I need the lines from the one containing "Task: Click the Passport Issued By field" through the last line of the entries retyped exactly, with no pictures among them.

═════ Exercise materials

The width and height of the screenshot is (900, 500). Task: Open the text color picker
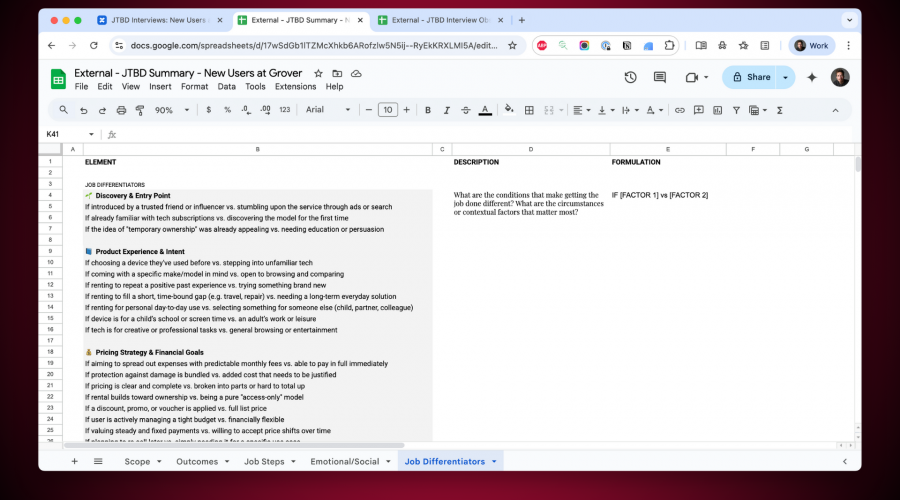click(x=485, y=110)
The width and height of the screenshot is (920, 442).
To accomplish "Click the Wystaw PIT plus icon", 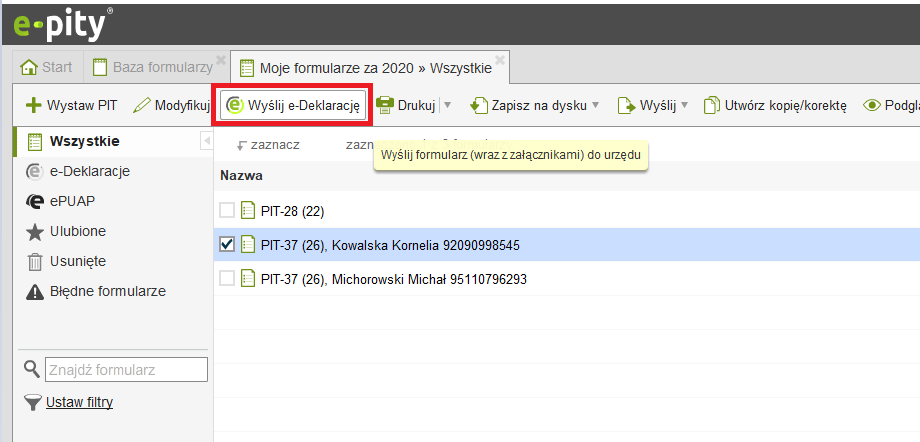I will point(33,105).
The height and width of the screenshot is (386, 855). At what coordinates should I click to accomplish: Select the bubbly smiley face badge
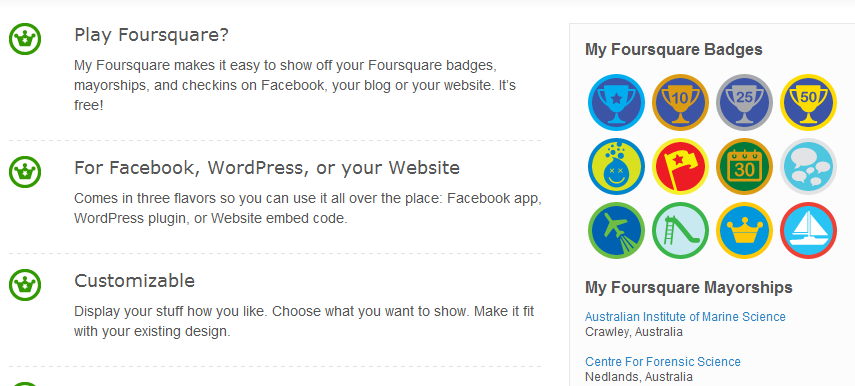pos(616,166)
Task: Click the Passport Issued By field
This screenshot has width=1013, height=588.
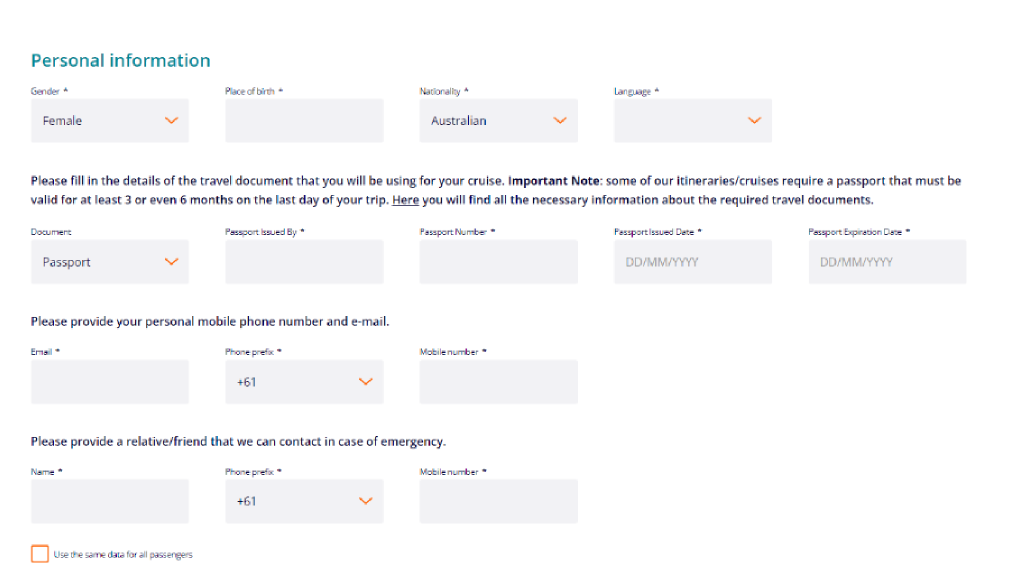Action: point(304,262)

══════════

_Solution to the exercise_
Task: Click the Passport Issued By field
This screenshot has width=1013, height=588.
Action: point(304,262)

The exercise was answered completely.